▸ **Source data**
-------------------------
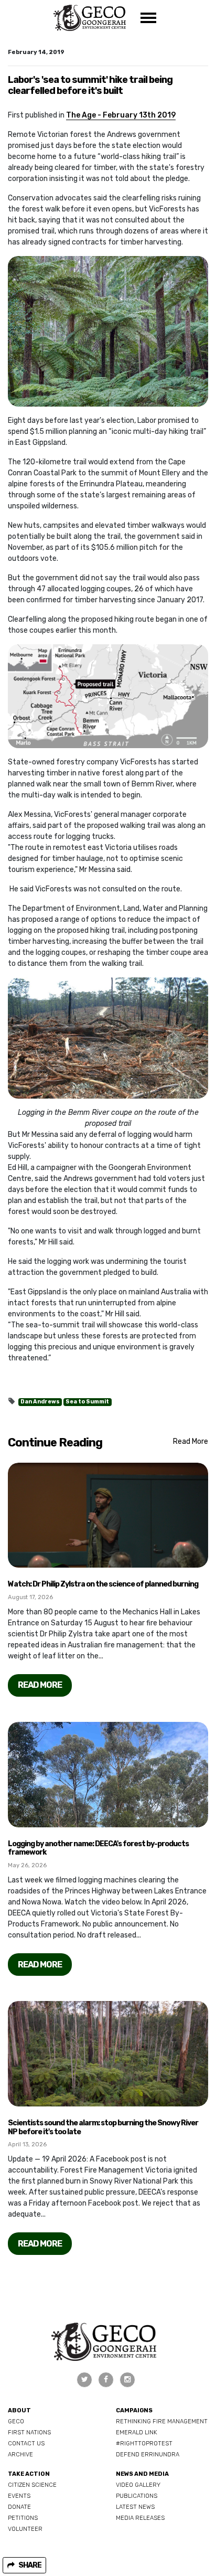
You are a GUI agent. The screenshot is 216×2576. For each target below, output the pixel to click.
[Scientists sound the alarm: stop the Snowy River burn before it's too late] (108, 2053)
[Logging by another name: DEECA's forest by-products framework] (108, 1774)
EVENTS (19, 2496)
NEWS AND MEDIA (142, 2474)
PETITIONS (23, 2518)
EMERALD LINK (136, 2432)
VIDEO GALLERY (138, 2485)
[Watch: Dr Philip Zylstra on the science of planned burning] (108, 1515)
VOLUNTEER (25, 2529)
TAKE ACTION (29, 2474)
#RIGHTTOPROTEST (144, 2443)
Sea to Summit (87, 1401)
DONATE (19, 2507)
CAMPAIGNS (134, 2410)
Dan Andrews (40, 1401)
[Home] (89, 18)
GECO (16, 2421)
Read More (190, 1441)
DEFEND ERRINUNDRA (147, 2454)
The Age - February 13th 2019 (121, 115)
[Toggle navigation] (148, 17)
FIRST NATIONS (29, 2432)
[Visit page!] (85, 2379)
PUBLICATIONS (136, 2496)
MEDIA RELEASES (140, 2518)
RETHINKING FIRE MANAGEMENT (162, 2421)
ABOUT (19, 2410)
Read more (40, 1685)
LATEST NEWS (135, 2507)
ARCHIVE (20, 2454)
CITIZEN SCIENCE (32, 2485)
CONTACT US (26, 2443)
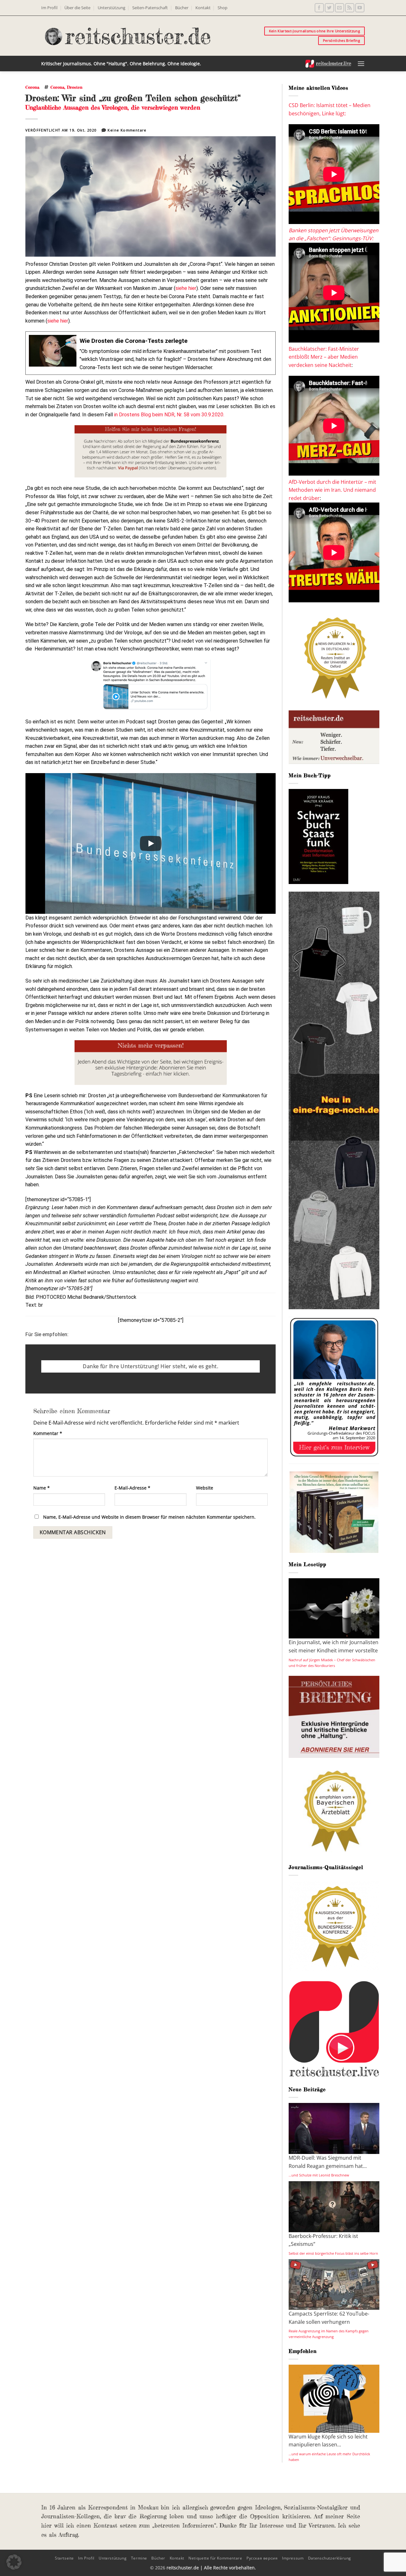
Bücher (181, 7)
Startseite (64, 2558)
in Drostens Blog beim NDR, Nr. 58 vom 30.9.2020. (169, 415)
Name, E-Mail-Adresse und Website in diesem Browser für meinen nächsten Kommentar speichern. (149, 1517)
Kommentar (47, 1433)
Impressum (293, 2558)
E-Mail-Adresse (132, 1488)
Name (41, 1488)
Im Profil (49, 7)
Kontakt (203, 7)
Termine (139, 2558)
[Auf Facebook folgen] (319, 7)
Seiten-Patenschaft (150, 7)
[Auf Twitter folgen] (329, 7)
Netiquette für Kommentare (215, 2558)
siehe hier (185, 288)
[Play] (150, 843)
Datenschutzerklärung (329, 2558)
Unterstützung (111, 7)
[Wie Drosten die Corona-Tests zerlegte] (150, 353)
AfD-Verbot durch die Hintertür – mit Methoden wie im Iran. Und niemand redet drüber (332, 490)
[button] (361, 63)
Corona (32, 87)
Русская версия (262, 2558)
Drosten (74, 87)
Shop (222, 7)
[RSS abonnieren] (349, 7)
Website (204, 1488)
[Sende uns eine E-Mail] (339, 7)
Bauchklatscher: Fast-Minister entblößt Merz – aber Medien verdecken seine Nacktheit (324, 356)
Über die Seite (77, 7)
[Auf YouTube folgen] (359, 7)
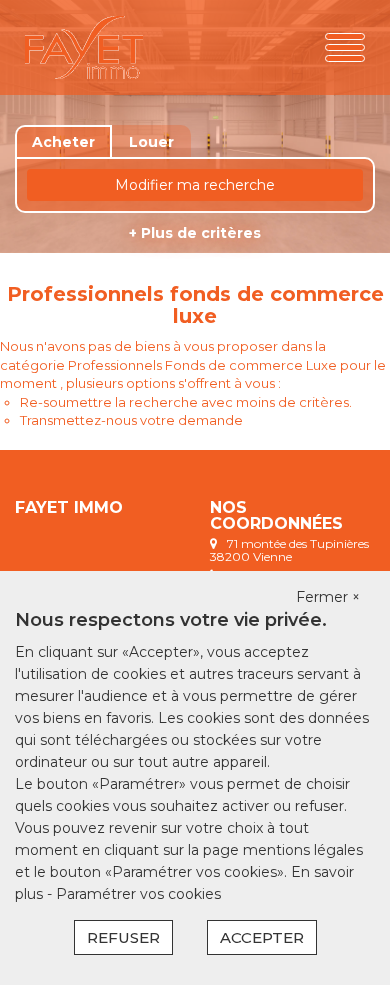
-------------------------
▸ **Work task**
Give again the lines of the listing above that run from the one with "CITIZEN SCIENCE (32, 2485)" up to and including the one with "Kontakt (203, 7)". Keep them exact and omit the pictures.

▸ **Expected output**
CITIZEN SCIENCE (32, 2485)
CONTACT US (26, 2443)
Bücher (181, 7)
Startseite (64, 2558)
in Drostens Blog beim NDR, Nr. 58 vom 30.9.2020. (169, 415)
Name, E-Mail-Adresse und Website in diesem Browser für meinen nächsten Kommentar speichern. (149, 1517)
Kommentar (47, 1433)
Impressum (293, 2558)
E-Mail-Adresse (132, 1488)
Name (41, 1488)
Im Profil (49, 7)
Kontakt (203, 7)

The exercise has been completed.